» **WHAT THE TASK REQUIRES**
Restate word for word the lines of the records below, starting at the line that contains "Task: Expand the" and ending at the line that contains "The height and width of the screenshot is (486, 863).", with both of those lines included and nothing else.

» **SUPPLIED RECORDS**
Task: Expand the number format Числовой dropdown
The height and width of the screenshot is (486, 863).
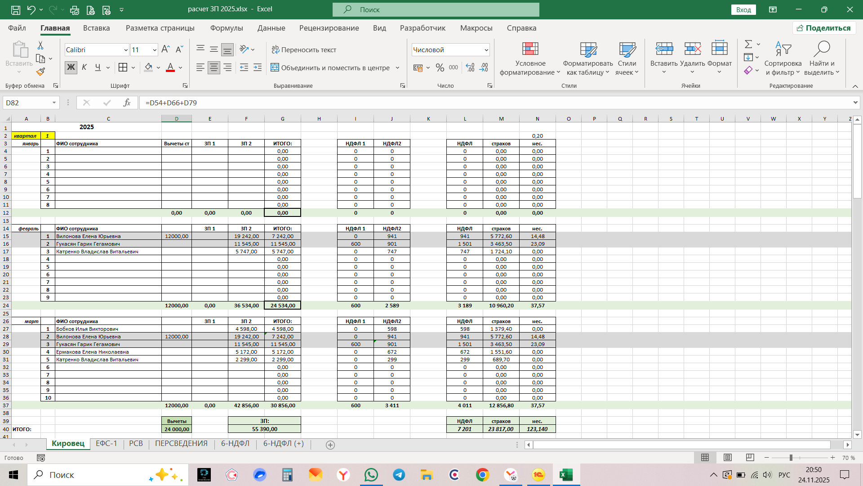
==
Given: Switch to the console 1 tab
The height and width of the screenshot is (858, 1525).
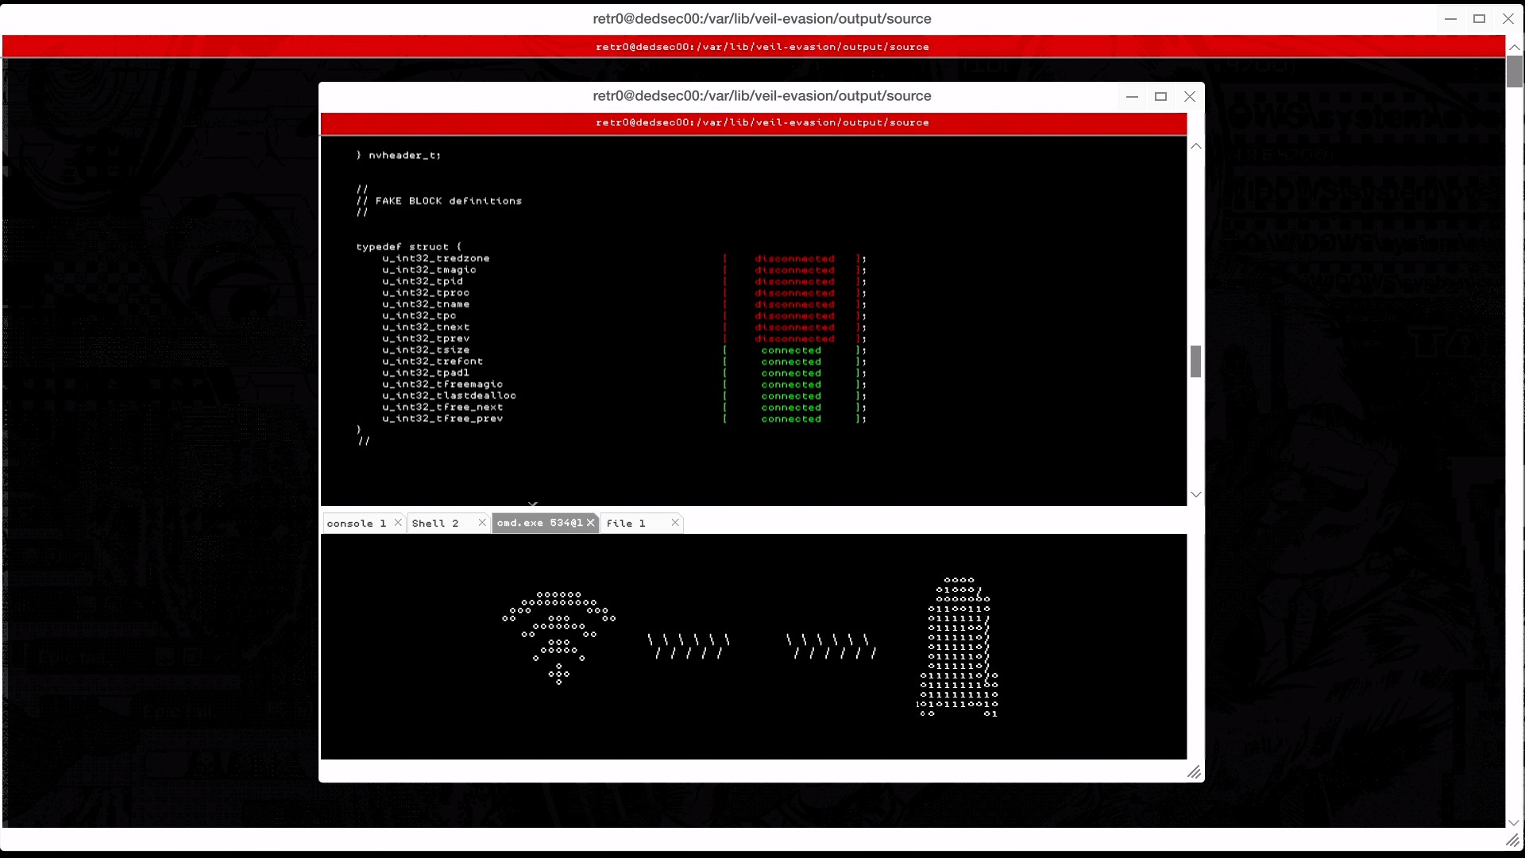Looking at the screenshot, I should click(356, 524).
---
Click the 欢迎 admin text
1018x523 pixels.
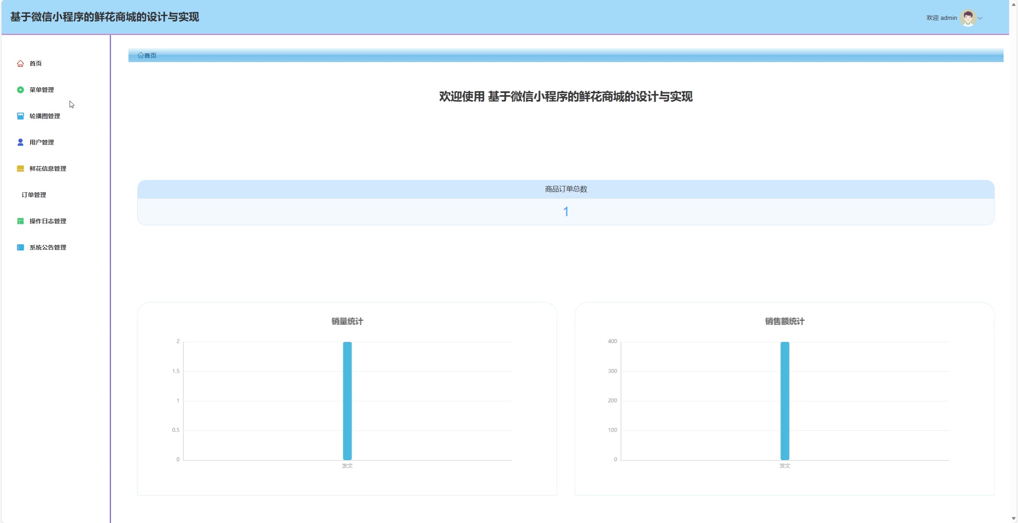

» **OUTPUT OF THE TASK**
Task: Expand the number format Числовой dropdown
The height and width of the screenshot is (486, 863).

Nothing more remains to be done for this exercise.